:: Short problem ::
Copy the lines of the records exactly, starting at the line that contains "Click the Validate" and ending at the line that contains "Action: point(60,499)", with both of those lines included.

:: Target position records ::
>>>>>
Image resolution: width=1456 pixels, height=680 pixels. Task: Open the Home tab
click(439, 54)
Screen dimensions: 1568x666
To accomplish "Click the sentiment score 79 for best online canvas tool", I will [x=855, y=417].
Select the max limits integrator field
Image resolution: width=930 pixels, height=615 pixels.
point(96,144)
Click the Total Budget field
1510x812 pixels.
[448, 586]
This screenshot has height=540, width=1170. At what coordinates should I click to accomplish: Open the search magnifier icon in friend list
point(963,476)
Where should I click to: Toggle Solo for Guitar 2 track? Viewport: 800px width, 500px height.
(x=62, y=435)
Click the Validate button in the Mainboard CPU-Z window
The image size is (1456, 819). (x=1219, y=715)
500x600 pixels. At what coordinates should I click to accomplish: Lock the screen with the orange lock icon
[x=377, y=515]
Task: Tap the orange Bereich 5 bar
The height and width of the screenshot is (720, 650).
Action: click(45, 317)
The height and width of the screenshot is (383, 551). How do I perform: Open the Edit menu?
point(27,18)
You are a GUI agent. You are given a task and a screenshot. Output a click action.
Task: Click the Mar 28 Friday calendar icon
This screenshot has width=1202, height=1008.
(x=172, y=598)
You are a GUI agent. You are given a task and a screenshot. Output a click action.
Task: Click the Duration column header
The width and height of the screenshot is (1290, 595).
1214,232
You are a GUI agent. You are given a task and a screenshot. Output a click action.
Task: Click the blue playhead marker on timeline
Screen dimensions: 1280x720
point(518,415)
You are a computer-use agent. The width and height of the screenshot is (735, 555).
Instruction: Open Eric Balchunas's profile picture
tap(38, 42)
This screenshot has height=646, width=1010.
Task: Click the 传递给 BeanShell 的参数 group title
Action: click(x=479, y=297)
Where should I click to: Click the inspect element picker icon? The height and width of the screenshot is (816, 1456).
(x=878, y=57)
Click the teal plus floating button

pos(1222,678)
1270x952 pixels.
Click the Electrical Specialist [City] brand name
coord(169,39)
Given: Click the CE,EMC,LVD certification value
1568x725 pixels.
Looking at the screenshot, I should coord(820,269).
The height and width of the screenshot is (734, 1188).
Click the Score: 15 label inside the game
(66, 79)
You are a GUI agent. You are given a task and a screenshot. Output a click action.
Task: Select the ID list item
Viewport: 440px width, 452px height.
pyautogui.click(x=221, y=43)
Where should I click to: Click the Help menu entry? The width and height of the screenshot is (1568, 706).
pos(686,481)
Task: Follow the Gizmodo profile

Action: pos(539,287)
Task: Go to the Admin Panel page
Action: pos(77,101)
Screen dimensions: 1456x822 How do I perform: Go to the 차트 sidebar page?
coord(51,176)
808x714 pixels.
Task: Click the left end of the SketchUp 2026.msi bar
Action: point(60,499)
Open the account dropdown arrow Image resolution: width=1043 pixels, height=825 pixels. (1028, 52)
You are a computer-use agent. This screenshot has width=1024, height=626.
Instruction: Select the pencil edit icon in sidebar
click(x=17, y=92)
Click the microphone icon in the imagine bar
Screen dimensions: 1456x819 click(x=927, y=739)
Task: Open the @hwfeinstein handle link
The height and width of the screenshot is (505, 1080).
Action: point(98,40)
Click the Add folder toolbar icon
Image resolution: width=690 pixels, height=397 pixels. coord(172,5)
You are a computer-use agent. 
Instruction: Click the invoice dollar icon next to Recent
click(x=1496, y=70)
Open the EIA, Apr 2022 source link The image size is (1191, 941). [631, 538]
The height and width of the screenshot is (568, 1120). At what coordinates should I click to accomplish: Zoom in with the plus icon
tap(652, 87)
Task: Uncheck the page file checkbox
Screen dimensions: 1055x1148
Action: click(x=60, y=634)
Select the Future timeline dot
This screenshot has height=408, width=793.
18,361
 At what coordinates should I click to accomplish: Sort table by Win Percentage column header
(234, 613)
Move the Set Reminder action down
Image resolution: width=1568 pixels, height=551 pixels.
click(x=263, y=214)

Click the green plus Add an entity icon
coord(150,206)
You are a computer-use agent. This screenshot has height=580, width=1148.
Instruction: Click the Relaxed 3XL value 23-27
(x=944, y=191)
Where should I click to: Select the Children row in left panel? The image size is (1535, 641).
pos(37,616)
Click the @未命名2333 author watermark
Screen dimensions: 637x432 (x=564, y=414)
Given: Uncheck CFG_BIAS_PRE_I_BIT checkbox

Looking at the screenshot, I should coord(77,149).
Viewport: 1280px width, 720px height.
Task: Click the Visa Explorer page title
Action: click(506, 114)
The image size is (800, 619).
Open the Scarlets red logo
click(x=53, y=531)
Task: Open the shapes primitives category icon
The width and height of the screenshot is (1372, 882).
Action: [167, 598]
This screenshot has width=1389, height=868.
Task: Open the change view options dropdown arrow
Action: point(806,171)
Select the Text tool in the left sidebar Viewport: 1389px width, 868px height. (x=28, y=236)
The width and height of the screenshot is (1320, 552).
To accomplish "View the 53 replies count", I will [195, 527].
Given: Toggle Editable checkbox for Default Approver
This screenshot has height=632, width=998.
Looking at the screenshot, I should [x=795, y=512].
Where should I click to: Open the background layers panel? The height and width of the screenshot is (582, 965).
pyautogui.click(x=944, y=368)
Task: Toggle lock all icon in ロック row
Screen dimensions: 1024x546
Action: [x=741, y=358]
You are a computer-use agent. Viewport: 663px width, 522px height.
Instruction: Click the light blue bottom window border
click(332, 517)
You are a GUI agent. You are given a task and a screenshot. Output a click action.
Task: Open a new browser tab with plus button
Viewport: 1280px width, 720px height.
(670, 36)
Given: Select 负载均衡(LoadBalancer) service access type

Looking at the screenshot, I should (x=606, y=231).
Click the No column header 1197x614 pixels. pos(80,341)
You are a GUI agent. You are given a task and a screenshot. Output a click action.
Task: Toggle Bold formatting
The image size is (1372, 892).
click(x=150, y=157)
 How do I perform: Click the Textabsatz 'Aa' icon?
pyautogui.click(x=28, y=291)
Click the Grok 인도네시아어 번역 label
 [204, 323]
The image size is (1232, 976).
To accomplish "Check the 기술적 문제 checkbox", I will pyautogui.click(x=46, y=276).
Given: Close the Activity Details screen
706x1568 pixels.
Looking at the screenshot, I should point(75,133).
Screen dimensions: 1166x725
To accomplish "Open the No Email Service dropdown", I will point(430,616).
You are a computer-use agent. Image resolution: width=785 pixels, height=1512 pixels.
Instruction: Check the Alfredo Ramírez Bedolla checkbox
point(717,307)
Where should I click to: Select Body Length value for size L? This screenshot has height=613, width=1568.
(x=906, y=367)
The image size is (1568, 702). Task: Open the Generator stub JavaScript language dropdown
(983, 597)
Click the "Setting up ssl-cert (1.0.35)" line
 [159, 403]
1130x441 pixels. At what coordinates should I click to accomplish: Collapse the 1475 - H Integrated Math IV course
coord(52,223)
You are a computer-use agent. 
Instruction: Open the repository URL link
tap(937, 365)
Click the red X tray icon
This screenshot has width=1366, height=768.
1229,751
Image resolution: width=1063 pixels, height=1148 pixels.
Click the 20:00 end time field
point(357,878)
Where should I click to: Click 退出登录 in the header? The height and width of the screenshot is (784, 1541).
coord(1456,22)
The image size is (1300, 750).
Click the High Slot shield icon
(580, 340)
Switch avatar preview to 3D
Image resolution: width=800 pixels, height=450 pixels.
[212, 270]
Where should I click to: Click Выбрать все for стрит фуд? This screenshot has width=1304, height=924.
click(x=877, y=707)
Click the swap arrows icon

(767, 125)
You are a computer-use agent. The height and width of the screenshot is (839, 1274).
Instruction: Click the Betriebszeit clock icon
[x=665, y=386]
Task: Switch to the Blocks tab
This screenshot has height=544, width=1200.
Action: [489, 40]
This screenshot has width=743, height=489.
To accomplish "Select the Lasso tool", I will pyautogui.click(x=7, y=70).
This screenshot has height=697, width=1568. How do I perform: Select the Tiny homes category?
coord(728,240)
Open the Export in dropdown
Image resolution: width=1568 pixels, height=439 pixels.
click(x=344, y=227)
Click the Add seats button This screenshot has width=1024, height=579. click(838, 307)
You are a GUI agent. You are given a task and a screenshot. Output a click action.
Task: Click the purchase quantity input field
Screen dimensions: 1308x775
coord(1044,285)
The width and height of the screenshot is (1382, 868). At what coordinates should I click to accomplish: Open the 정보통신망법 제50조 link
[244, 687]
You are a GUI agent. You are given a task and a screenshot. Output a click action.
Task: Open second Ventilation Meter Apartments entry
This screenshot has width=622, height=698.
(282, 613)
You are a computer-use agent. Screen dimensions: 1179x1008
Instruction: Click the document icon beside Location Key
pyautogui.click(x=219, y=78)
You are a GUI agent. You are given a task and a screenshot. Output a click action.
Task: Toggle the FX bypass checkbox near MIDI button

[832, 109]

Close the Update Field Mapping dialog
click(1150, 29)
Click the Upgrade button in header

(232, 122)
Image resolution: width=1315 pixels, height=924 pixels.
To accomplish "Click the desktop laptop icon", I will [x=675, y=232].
<<<<<
:: Solution to this exercise ::
Click the Validate button in the Mainboard CPU-Z window
The image size is (1456, 819). (x=1219, y=715)
500x600 pixels. At what coordinates should I click to accomplish: Lock the screen with the orange lock icon
[x=377, y=515]
Task: Tap the orange Bereich 5 bar
The height and width of the screenshot is (720, 650).
Action: click(45, 317)
The height and width of the screenshot is (383, 551). How do I perform: Open the Edit menu?
point(27,18)
You are a GUI agent. You are given a task and a screenshot. Output a click action.
Task: Click the Mar 28 Friday calendar icon
This screenshot has width=1202, height=1008.
(x=172, y=598)
You are a GUI agent. You are given a task and a screenshot. Output a click action.
Task: Click the Duration column header
The width and height of the screenshot is (1290, 595).
1214,232
You are a GUI agent. You are given a task and a screenshot. Output a click action.
Task: Click the blue playhead marker on timeline
Screen dimensions: 1280x720
point(518,415)
You are a computer-use agent. The width and height of the screenshot is (735, 555).
Instruction: Open Eric Balchunas's profile picture
tap(38, 42)
This screenshot has height=646, width=1010.
Task: Click the 传递给 BeanShell 的参数 group title
Action: click(x=479, y=297)
Where should I click to: Click the inspect element picker icon? The height and width of the screenshot is (816, 1456).
(x=878, y=57)
Click the teal plus floating button

pos(1222,678)
1270x952 pixels.
Click the Electrical Specialist [City] brand name
coord(169,39)
Given: Click the CE,EMC,LVD certification value
1568x725 pixels.
Looking at the screenshot, I should coord(820,269).
The height and width of the screenshot is (734, 1188).
Click the Score: 15 label inside the game
(66, 79)
You are a GUI agent. You are given a task and a screenshot. Output a click action.
Task: Select the ID list item
Viewport: 440px width, 452px height.
pyautogui.click(x=221, y=43)
Where should I click to: Click the Help menu entry? The width and height of the screenshot is (1568, 706).
pos(686,481)
Task: Follow the Gizmodo profile

Action: pos(539,287)
Task: Go to the Admin Panel page
Action: pos(77,101)
Screen dimensions: 1456x822 How do I perform: Go to the 차트 sidebar page?
coord(51,176)
808x714 pixels.
Task: Click the left end of the SketchUp 2026.msi bar
Action: point(60,499)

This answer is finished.